How much contribution room do you have?
TFSA
Your TFSA contribution room is based on an annual limit set by the federal government, which is indexed and may change over time. If you don’t use your full TFSA room in a given year, the unused amount carries forward and continues to accumulate as long as you’re eligible.
This makes the TFSA especially flexible for people who contribute irregularly or who want to prioritize liquidity.
RRSP
RRSP contribution room is based on your income.
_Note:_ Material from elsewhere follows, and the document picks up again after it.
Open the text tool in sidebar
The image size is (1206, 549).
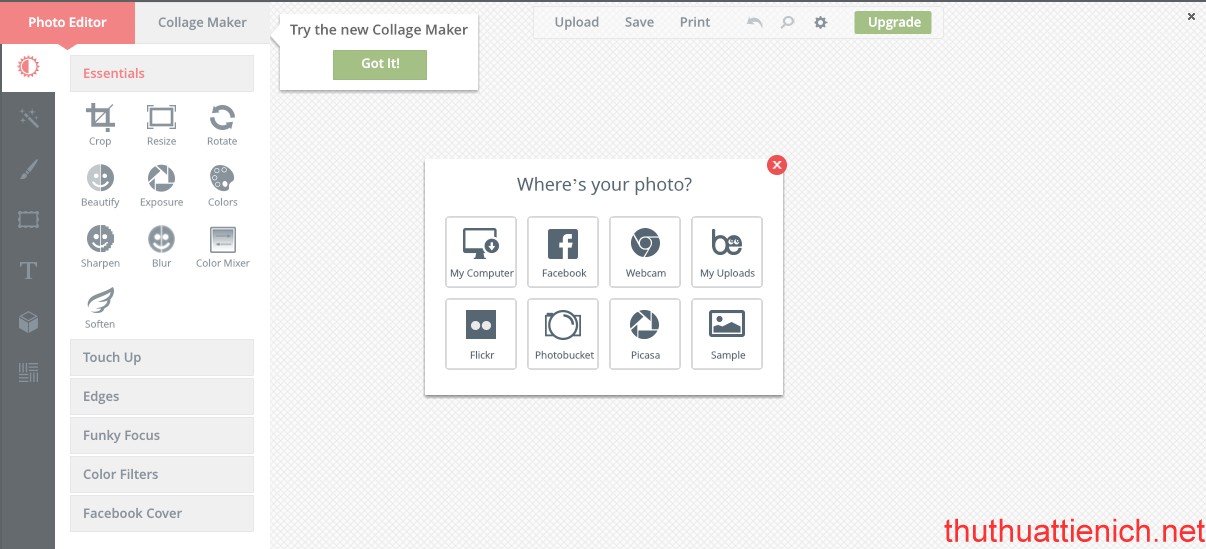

Each year, you can contribute up to 18% of your earned income from the prior year, up to an annual maximum set by the Canada Revenue Agency.
Because RRSP room depends on income, contribution limits will naturally vary from person to person.
Can unused contribution room be carried forward?
Yes — for both accounts, but with different rules.
TFSA
Unused TFSA contribution room can be carried forward indefinitely. If you make a withdrawal, the amount withdrawn is added back to your available contribution room in the following calendar year.
RRSP
Unused RRSP contribution room can also be carried forward, but only until the year you turn 71. At that point, your RRSP must be converted to a Registered Retirement Income Fund (RRIF) or another qualifying option. Withdrawals from an RRSP do not create new contribution room.
Are contributions tax-deductible?
This is one of the most important distinctions.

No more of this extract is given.